Киллер сказал это почти угрожающе, но шуткой это не звучало. Несколько раз после ухода из Санъя Эндо всерьез думал, что, если Гастон его предаст, он убьет его, как бездомную собаку.
— Я сказал — уходи, Гас.
— Вы... куда идете? — грустно спросил Гастон.
— Куда?.. Куда бы ни пошел, это мое дело.
— Куда вы идете?
— Не приставай ко мне.
— Я пойду вместе с Эндо-сан.
— Вместе?.. Со мной?.. — Эндо с удивлением поднял голову. Ему говоришь: уходи, а он отвечает, что хочет идти вместе. При этом, похоже, считает это вполне естественным. — Так ты хочешь знать, куда я пойду? Я скажу тебе. Я собираюсь расправиться с другим парнем, который ложно обвинил моего брата. И ты хочешь пойти со мной и опять мне все испортить.

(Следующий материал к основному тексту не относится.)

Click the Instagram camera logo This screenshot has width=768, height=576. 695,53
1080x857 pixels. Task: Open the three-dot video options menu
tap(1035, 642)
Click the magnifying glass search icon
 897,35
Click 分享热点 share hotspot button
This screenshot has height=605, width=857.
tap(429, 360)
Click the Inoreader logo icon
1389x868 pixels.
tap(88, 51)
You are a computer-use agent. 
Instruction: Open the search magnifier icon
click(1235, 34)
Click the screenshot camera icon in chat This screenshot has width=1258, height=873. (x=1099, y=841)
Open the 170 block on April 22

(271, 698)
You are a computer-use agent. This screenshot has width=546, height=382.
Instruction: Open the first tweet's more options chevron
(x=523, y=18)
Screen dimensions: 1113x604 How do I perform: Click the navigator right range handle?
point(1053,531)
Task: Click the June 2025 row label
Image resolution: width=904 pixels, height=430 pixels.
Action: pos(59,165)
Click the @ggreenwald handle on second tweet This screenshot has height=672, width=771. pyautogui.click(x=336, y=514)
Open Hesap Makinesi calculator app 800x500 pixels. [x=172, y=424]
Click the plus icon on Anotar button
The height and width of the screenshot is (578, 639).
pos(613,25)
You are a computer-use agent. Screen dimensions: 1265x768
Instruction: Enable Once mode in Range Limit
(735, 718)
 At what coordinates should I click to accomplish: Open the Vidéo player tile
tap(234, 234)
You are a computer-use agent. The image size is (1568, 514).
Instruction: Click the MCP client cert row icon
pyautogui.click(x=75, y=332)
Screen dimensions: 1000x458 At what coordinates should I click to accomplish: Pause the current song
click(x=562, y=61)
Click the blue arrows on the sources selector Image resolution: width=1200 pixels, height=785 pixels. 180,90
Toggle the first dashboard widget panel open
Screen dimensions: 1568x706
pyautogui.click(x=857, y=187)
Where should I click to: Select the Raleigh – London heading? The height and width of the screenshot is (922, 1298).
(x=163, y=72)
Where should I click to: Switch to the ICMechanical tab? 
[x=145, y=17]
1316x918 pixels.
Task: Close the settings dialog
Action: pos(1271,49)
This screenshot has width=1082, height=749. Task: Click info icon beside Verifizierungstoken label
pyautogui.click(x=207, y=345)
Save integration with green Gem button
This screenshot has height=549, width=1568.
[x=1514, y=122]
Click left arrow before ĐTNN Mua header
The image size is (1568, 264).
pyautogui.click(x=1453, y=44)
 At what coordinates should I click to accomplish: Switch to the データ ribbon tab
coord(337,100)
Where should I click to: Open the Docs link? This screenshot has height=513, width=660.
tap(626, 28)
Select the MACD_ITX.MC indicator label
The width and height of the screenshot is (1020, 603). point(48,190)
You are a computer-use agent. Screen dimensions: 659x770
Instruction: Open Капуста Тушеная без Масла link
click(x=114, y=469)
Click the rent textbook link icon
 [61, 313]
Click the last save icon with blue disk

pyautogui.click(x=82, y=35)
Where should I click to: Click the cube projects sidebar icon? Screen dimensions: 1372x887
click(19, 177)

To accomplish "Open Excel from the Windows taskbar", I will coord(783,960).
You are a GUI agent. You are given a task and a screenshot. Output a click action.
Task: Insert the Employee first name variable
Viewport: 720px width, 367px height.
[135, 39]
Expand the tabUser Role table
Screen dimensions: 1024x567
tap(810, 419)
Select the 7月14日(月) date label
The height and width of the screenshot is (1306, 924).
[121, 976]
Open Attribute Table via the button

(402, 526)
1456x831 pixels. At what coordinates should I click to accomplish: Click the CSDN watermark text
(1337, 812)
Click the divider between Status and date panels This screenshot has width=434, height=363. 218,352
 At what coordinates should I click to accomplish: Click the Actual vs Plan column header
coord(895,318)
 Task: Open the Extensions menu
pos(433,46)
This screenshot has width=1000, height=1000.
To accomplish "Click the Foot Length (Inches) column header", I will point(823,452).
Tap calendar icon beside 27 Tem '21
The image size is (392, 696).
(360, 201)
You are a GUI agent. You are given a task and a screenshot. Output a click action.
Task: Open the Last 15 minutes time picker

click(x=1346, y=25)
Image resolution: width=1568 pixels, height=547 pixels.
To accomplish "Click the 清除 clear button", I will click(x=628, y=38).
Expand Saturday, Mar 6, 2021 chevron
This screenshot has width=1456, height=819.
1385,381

— Если вы пойдете, я пойду с вами.
— Почему?
— Потому, что мне нравится Эндо-сан и я хочу помочь.
— Помочь? Ты хочешь сказать, помочь расправиться с еще одним человеком?
— Нет, не это. — Гастон скривился, переживая, что не способен отыскать подходящие японские слова, чтобы выразить свои чувства. — Эндо-сан совсем один. Раз совсем один, ему нужен друг.
Внезапно глаза Эндо засверкали резкой ненавистью, и он уставился на Гастона.
— Убирайся отсюда, подонок. Я больше всего ненавижу сентиментальность. — И он поднял руку, будто намереваясь снова ударить Гастона. Тот отскочил на несколько шагов. Оказавшись в относительной безопасности, француз тихо, как бы самому себе, опять прошептал:
— Я пойду с вами.
— Уходи. Ты хочешь, чтобы я тебя избил?..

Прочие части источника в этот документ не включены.